TASK DIRECTIONS: Tally every line in the entries below that holds "Given", then give only the total.

[Opening INFORMATION section]

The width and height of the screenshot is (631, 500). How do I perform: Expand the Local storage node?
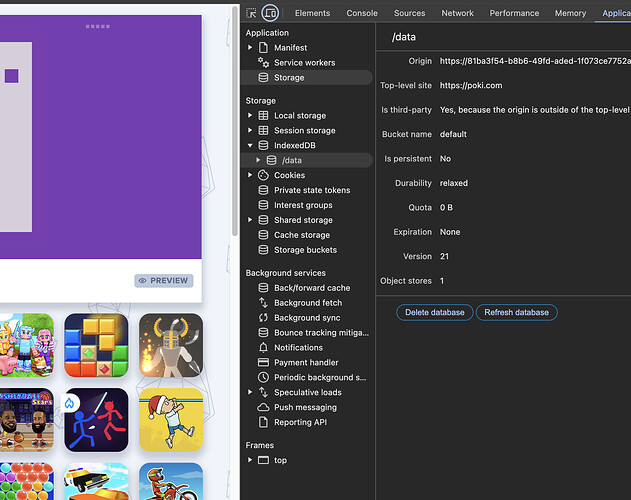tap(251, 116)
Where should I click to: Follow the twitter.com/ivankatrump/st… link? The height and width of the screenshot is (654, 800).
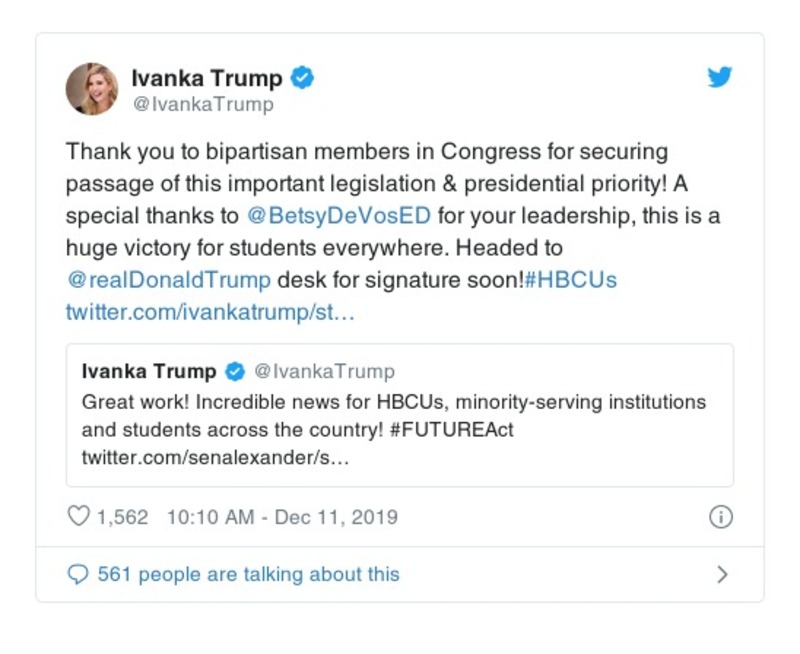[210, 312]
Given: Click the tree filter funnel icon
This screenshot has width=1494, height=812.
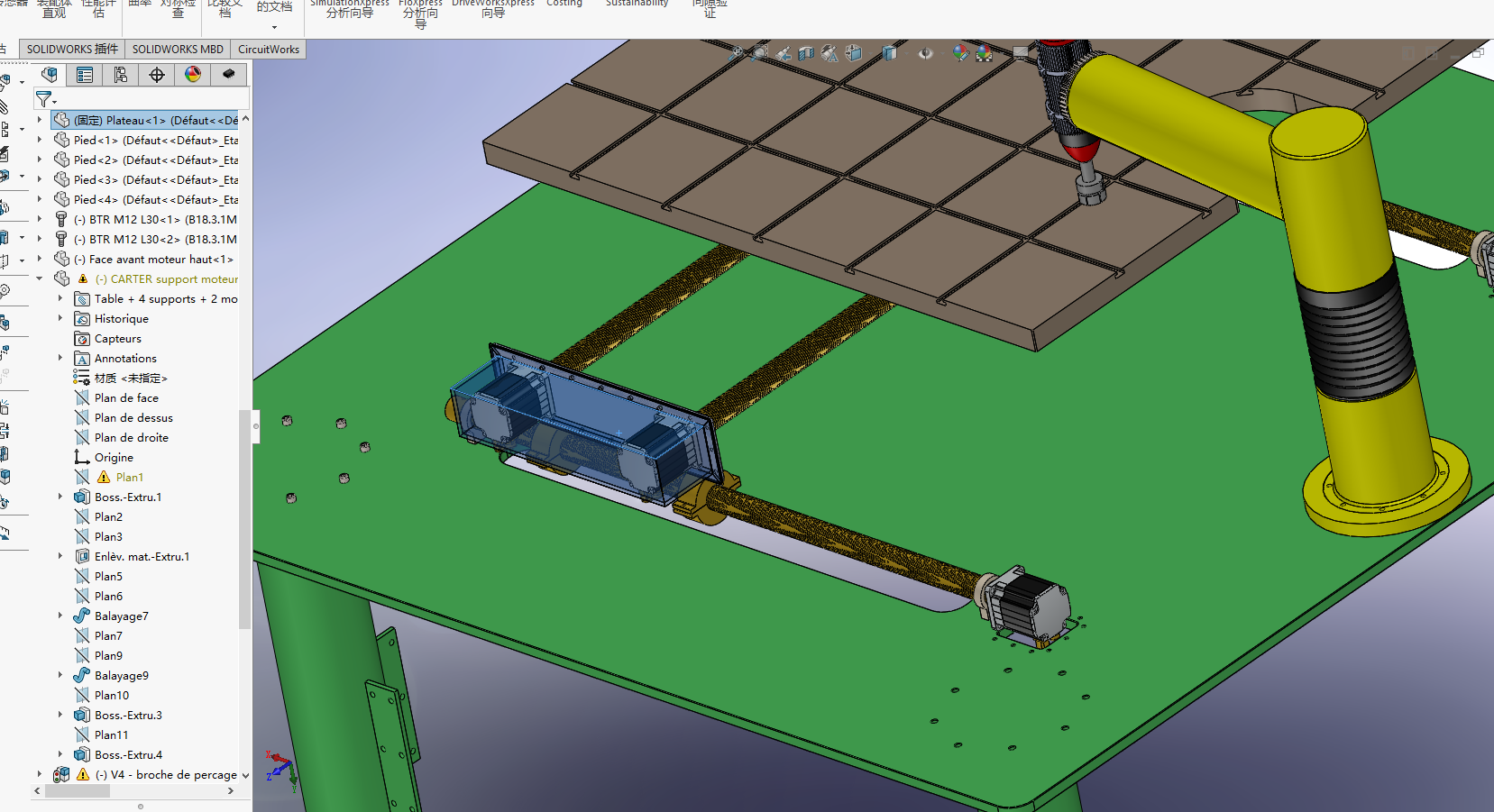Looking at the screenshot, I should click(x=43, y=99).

[Closing INFORMATION section]
[Opening INFORMATION section]

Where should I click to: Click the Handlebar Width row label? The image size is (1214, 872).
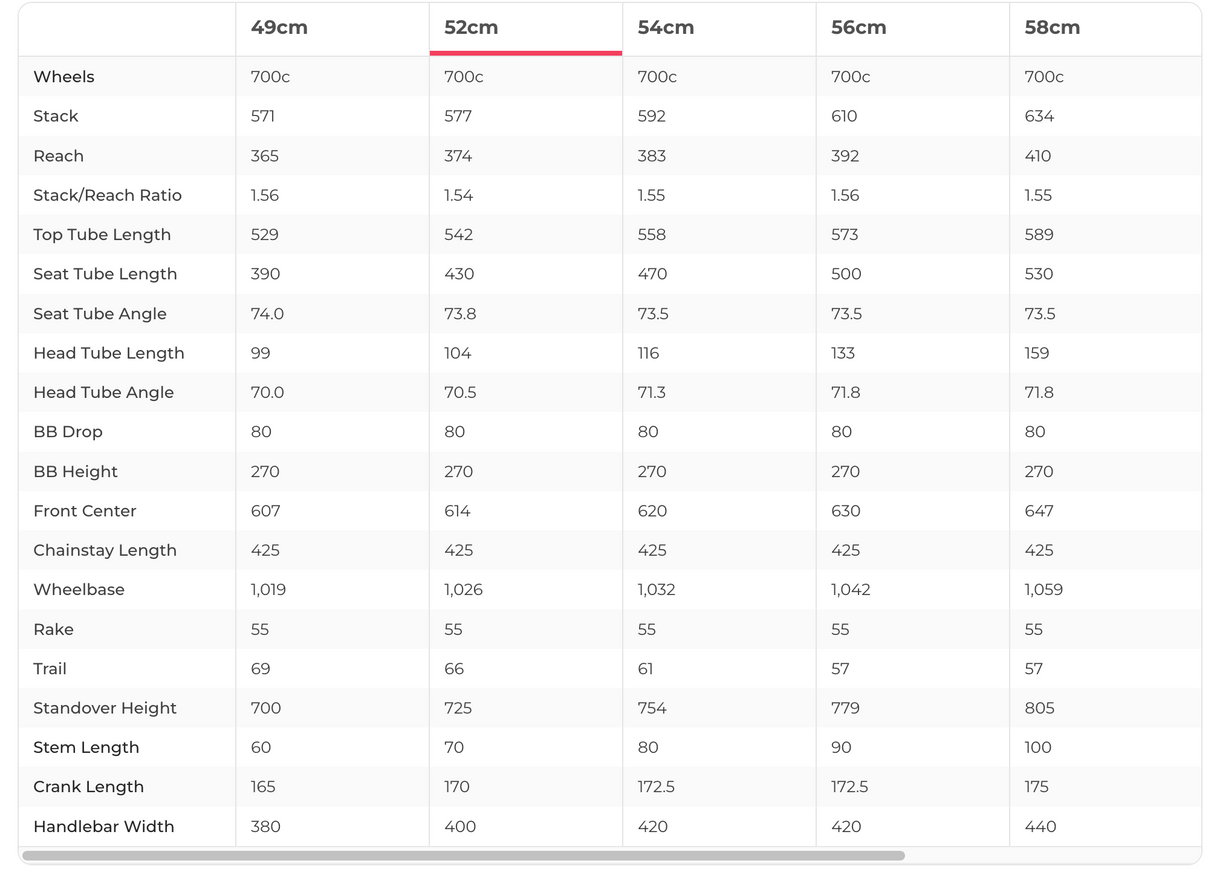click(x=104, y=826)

[Closing INFORMATION section]
[Opening INFORMATION section]

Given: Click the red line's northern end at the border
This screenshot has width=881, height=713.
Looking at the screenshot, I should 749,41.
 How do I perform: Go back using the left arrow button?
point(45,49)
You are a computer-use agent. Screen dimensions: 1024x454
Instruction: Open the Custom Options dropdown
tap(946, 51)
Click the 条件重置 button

[Closing INFORMATION section]

ANSWER TO THIS PROBLEM: 2